The island is famous for being home to a forest, which, as many travelers who have been to the Faroes know, is an anomaly in the North Atlantic archipelago!
I didn’t get to spend as much time there as I would have enjoyed, but in all honesty, the weather was a bit lousy the day we arrived, and the sporadic rain sessions kind of hindered our trip to Kunoy. Such is life in the Faroes…
This is a quick guide to Kunoy Island, including practical information like how to get to Kunoy and what to do when you’re there (spoiler alert: there is not much!). If you have more to add, please leave it in the comments.
The beautiful island of Kunoy is located in the northeastern part of the Faroe Islands. It’s a tall and mountainous island with incredibly gorgeous scenery and an impeccable natural charm.
The name of the island means Woman Island in Faroese, which is fitting considering one of the closest islands is called Kalsoy, which means Man Island.
One of the most prominent things about Kunoy is its landscape. To say they’re dramatic is an understatement, as everywhere you look, you’ll be greeted by beautiful views.
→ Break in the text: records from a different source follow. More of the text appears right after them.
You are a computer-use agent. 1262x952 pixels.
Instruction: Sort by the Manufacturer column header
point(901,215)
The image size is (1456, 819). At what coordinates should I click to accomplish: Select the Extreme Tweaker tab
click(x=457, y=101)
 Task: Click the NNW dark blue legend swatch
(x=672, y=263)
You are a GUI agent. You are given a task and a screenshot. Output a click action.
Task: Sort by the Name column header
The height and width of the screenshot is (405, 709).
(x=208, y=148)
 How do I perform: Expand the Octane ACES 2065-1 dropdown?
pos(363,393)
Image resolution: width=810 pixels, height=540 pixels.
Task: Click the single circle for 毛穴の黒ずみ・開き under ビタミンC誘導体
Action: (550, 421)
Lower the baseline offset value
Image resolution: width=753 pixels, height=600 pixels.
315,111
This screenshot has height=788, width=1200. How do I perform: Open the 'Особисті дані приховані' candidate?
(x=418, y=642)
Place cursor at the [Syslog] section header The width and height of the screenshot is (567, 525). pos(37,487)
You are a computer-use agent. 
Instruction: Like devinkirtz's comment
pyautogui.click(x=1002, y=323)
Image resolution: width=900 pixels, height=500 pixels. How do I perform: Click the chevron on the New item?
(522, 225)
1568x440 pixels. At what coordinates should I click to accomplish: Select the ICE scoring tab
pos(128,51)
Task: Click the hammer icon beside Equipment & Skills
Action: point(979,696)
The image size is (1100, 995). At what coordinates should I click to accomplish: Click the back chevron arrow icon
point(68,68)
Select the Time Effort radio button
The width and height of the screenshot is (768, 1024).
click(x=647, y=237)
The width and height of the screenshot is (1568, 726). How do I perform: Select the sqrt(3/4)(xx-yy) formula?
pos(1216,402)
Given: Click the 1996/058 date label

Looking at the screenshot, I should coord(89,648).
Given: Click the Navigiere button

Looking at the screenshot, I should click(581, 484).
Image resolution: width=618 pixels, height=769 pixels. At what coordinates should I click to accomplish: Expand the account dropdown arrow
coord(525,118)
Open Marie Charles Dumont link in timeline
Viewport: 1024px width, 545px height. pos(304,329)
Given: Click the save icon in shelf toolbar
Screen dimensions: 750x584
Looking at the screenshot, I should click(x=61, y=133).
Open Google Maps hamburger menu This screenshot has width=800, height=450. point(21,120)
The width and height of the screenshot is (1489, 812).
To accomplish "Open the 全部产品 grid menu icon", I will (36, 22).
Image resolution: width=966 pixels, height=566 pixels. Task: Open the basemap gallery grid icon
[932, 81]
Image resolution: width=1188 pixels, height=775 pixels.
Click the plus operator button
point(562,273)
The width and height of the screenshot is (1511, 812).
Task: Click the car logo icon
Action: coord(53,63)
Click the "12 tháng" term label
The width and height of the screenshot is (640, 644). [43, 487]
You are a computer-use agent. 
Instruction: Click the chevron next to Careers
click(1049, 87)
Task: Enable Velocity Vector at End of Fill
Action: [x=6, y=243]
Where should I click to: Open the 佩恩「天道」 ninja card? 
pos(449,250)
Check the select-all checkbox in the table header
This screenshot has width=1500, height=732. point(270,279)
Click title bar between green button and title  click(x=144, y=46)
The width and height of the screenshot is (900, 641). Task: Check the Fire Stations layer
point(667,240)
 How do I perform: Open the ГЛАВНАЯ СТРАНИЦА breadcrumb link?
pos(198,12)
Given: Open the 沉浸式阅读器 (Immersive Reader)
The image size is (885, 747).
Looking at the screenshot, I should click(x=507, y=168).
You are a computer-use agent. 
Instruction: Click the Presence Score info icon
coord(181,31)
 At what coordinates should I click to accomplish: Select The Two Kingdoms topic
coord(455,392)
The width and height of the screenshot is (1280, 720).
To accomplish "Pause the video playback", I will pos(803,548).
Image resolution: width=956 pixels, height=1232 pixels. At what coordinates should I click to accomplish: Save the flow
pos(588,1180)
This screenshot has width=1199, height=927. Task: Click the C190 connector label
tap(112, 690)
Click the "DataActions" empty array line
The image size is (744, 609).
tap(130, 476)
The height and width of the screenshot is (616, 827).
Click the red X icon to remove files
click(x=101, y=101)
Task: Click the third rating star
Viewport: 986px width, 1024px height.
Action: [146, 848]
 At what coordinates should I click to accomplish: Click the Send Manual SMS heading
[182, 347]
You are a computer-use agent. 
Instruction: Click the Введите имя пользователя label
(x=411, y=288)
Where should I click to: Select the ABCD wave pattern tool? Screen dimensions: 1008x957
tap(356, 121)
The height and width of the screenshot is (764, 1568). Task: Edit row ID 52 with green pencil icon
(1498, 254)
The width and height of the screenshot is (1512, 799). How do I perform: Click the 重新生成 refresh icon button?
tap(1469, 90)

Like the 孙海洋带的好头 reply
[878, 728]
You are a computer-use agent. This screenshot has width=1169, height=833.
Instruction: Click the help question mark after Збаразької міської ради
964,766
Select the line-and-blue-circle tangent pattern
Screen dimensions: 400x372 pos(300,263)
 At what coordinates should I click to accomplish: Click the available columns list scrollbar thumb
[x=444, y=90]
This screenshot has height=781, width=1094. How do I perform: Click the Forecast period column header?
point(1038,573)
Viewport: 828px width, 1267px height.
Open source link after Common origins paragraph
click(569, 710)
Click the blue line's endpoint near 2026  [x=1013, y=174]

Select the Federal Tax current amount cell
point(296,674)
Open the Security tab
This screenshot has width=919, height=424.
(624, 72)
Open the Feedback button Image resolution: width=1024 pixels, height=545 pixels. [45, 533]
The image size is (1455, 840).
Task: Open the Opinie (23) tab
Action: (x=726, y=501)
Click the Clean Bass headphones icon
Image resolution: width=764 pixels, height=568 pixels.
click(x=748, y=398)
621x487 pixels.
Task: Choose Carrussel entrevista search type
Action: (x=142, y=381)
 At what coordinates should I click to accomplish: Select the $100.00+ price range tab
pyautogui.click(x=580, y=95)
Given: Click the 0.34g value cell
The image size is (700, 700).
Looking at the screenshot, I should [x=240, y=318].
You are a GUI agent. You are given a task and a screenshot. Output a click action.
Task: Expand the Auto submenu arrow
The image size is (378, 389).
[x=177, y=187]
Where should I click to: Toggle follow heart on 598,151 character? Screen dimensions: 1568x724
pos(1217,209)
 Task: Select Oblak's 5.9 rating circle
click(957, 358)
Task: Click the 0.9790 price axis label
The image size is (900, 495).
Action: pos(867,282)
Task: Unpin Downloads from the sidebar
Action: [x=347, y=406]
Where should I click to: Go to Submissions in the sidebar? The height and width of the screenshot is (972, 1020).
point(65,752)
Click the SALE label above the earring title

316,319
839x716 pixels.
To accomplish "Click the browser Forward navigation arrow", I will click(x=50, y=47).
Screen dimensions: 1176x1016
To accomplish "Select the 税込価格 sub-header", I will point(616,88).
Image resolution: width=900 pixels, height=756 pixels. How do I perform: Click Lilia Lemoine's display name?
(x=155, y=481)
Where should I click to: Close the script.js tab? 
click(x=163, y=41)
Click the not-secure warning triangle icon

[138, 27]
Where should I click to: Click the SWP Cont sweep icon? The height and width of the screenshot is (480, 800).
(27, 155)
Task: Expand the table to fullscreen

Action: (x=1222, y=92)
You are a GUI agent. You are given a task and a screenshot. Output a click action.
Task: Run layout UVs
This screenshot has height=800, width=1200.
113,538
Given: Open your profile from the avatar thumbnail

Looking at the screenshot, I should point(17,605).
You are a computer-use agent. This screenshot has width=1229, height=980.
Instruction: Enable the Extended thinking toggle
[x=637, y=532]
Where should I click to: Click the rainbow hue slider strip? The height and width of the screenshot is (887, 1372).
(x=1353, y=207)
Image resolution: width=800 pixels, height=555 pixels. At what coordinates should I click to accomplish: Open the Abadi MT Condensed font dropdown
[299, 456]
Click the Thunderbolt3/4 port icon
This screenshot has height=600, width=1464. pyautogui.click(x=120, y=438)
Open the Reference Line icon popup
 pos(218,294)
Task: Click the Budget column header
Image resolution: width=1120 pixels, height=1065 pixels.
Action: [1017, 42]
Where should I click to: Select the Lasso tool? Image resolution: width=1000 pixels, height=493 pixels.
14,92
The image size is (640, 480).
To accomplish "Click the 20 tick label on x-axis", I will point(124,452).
They’re not beautiful in the typical sense, as Kunoy’s charm is rugged and bare.
During winter, it can get pretty cold and empty, but the peacefulness makes it all worth it. However, the summer months are just as breathtaking as the island’s nature comes to life in full swing.
Its coasts, hills, and ridges bloom incessantly with birch and spruce, and while the entire island is covered in nature, it never feels overwhelming.
How to Get to Kunoy
Getting to the island and its villages is quite easy, as they’re directly connected to the city of Klaksvik via a causeway from the island of Bordoy.
From Torshavn, it is about an hour and a half to Kunoy. From Klaksvik, you’re looking at a 10-15 minute drive. You will need to go through a tunnel on the edge of Klaksvik that is quite narrow. Be careful, I did $1000 in damage to a car in that tunnel.
Kunoy and Haraldssund
There are two main settlements on the island, and each of them is a tiny village. The more well-known of the two is Kunoy village.
It is distinguishable by its charming homes and the well-known Kunoy Church. It is located on the northwestern banks of the island. The other village is called Haraldssund.
A tunnel that is barely 30 years old connects both villages. There used to be a third village, Skarð, but a fishing accident killed the entire male population. After this, the women moved to Haraldssund.
Skarð is now deserted, but the ruins still stand, and anyone can visit them at any time.
Kunoy Island is very sparsely populated. Around 130–150 people are living there, around 60 of whom live in Kunoy Village (and more in Haraldssund).
Why You Should Visit Kunoy
One of the main reasons to visit Kunoy is to simply see another island. Every single island in the Faroes is a bit different, and Kunoy is no exception. Below are the two main reasons we suggest visiting Kunoy during your Faroes trip.
The Forest on Kunoy
One of the best things about Kunoy, in general, is that it’s a destination meant to be explored on foot. That’s the best way to go when it comes to experiencing the magic of Kunoy’s forest.
The real magic comes from the fact that, originally, Kunoy was a pretty barren island.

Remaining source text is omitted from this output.